Di Gemma Gemmiti. Continua il successo del laboratorio di redazione giornalistica a Tor Vergata. Lunedì 28 ottobre l’aula P21 era stracolma. Abbiamo dovuto prendere in prestito le sedie da altre aule. Dentro molti volti nuovi, e “colleghi” già conosciuti. Si chiude la porta e ci si confronta, mettendosi in discussione, aprendosi un po’.

“Vorrei insegnarvi ad essere giornalisti di vita” questo il mantra del prof. Marco Palma, dall’entusiasmo contagioso, speriamo come la sua professionalità indiscussa. E’ questo il secondo lunedì nel quale ci invita a “scoprirci”.

Il tema stavolta tocca davvero tutti: “Quando la difficoltà diventa impossibilità e mi fa soffrire”. Non è facile, non lo è. Perché accade spesso che gli ostacoli ci sembrino insormontabili e la voglia di fermarci prenda il sopravvento. Non per Belinda (nome di fantasia per una ragazza reale) che ci racconta di come un problema di salute abbia condizionato la sua vita fin dall’infanzia. Nascere senza tiroide comporta un rallentamento di tutti i processi metabolici dell’organismo. L’agenesia presenta sintomi che talora possono essere male interpretati e attribuiti ad esempio alla crescita, all’adolescenza, a periodi di stress scolastico. Stanchezza, sonnolenza, ipersonnia, bradicardia o tachicardia, irritabilità e disturbi dell’umore sono i segni delle più comuni malattie della tiroide. Lunghe degenze in ospedale prima di trovare il dosaggio giusto, assenze da scuola che avrebbero potuto minare la sua preparazione. Belinda si racconta in un ambiente capace di proteggere, dentro ad un’aula dell’università. Non sempre hanno capito le persone intorno a lei, non sempre. Le maestre (non tutte per fortuna) i compagni, i professori. La sua mamma, come una leonessa, la difendeva e la proteggeva riempiendola di libri per colmare i tempi lunghi delle attese, del viavai dei camici bianchi, delle flebo e degli esami clinici. Libri per riempire le assenze da scuola, letti insieme per sugellare il rapporto madre-figlia che resiste anche nelle difficoltà. Quando un bambino cresce anche in un ospedale acquista la capacità di vedere oltre. Oltre ciò che non si può fare ed è capace di inventare altre strade pur di raggiungere la meta.
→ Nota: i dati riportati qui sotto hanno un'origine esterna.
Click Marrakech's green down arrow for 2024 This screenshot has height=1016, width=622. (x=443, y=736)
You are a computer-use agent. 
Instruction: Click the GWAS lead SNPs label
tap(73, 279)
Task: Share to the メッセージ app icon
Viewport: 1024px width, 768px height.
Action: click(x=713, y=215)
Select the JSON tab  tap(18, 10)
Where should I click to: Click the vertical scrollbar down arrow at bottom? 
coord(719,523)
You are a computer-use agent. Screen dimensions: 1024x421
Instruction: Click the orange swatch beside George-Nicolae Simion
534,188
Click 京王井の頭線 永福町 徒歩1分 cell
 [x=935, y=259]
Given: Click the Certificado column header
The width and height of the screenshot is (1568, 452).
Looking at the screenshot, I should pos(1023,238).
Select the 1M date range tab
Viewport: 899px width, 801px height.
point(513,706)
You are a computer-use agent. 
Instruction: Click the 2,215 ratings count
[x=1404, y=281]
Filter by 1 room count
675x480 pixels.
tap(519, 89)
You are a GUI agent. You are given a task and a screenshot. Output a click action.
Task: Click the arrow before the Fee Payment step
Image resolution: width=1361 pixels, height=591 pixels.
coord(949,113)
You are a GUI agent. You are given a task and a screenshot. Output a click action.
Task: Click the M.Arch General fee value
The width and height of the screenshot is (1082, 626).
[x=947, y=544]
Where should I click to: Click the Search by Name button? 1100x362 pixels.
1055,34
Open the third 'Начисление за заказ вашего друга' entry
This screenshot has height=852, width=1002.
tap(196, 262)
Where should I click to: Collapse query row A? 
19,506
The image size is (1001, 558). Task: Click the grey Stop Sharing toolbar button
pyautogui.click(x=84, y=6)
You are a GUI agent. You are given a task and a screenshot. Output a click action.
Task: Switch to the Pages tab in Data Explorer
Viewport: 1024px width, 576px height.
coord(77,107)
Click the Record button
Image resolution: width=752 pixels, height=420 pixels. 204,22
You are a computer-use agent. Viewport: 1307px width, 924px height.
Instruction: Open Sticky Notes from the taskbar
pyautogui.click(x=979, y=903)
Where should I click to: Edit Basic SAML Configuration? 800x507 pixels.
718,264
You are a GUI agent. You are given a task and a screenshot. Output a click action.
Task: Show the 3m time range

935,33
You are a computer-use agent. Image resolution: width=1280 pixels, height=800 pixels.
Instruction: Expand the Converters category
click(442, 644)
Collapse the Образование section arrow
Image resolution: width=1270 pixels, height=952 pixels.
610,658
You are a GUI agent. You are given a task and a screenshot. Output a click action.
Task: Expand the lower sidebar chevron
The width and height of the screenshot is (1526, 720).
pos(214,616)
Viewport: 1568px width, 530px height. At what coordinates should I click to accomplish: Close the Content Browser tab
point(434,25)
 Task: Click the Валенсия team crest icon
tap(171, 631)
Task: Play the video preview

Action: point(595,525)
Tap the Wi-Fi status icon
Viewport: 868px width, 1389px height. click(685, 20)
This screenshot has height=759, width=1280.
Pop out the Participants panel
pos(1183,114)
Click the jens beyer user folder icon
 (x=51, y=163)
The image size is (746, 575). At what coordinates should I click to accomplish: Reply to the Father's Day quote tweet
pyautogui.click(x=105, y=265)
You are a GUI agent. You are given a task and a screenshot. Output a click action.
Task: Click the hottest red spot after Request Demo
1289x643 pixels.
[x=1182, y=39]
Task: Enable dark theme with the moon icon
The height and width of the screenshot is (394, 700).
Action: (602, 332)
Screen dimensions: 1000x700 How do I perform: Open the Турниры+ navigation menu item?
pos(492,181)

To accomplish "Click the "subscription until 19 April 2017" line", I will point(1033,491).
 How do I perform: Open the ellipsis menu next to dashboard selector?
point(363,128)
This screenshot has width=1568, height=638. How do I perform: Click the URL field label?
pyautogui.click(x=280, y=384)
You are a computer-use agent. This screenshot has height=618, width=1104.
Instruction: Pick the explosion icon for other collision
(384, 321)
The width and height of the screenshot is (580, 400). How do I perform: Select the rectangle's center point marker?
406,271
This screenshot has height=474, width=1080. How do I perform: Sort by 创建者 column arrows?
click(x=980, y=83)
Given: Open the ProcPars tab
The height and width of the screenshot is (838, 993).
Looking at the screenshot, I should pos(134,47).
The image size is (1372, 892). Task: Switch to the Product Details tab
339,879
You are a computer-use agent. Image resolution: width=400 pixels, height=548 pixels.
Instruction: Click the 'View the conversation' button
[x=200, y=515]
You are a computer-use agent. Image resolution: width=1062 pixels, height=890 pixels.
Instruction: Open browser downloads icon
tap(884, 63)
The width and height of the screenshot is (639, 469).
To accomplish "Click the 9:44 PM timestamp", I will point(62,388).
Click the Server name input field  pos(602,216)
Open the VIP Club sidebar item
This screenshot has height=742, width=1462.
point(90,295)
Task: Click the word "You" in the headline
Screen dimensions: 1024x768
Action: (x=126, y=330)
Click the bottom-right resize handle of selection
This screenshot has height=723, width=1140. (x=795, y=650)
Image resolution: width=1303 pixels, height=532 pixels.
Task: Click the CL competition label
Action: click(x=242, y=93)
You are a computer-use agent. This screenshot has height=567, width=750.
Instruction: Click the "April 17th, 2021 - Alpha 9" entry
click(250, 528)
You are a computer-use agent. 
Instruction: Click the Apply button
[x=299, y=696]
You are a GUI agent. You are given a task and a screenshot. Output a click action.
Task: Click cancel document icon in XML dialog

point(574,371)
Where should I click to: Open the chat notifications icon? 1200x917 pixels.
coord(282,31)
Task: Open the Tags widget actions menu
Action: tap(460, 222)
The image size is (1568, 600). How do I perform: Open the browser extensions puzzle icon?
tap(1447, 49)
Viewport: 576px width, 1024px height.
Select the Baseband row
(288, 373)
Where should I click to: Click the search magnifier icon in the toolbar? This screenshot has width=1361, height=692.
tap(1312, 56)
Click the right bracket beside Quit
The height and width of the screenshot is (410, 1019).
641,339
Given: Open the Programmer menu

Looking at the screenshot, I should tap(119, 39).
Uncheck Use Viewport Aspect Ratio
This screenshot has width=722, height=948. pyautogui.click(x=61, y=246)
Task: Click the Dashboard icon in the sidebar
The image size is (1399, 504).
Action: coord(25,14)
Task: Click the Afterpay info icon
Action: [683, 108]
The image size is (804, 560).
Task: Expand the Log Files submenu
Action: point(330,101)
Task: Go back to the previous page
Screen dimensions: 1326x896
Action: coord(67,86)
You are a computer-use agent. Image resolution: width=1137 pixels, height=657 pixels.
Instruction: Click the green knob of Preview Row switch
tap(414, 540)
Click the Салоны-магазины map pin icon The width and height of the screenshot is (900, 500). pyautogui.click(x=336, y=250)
“Non sarai mai capace di fare nulla nella vita, non sei all’altezza” e quelle parole che purtroppo le hanno detto ancora svolazzano in testa e a volte si posano a fare male. Altre volte si volatizzano, come lunedì, quando davanti a cinquanta persone Belinda è riuscita a dire chiaramente che non vuole etichette, non vuole compassione, che è fortunata perché per farla star meglio basta una pasticca. Altri non hanno la sua stessa fortuna. Belinda ci racconta di come supera la stanchezza dovuta all’agenesia con la volontà, la caparbietà dei suoi vent’anni. Con la sua voglia di costruirsi.

Sceglie di fare la giornalista, per questo è qui, in questo Ateneo attento all’individuo. Quando nasciamo siamo case da costruire. Ognuno sceglie la sua. C’è chi diventa condominio per ospitare amici; chi villetta per stare un po’ in tranquillità. Poi c’è chi sceglie di lavorare con le parole e allora diventa grattacielo altissimo, dalle pareti di vetro, per guardare fuori e per tenere bene in mente ciò che c’è dentro. Rispetto e umiltà.

Immagino la fatica di Belinda nel costruirsi piano dopo piano, con le fondamenta non troppo stabili, guardando il cielo e cercando di spingersi sempre un po’ più su. Immagino sua madre con le braccia piene di libri da donarle che diventano semi e metteranno radici per rafforzare quelle fondamenta che lei crede posticce e per creare stabilità con le parole.

Immagino il cielo riflettersi su quelle pareti di vetro, fiere e capaci di accoglierlo.

Immagino, o meglio vedo, una ragazza con gli occhi scuri di chi conosce la profondità del cadere e la volontà di rialzarsi, e ce la insegna.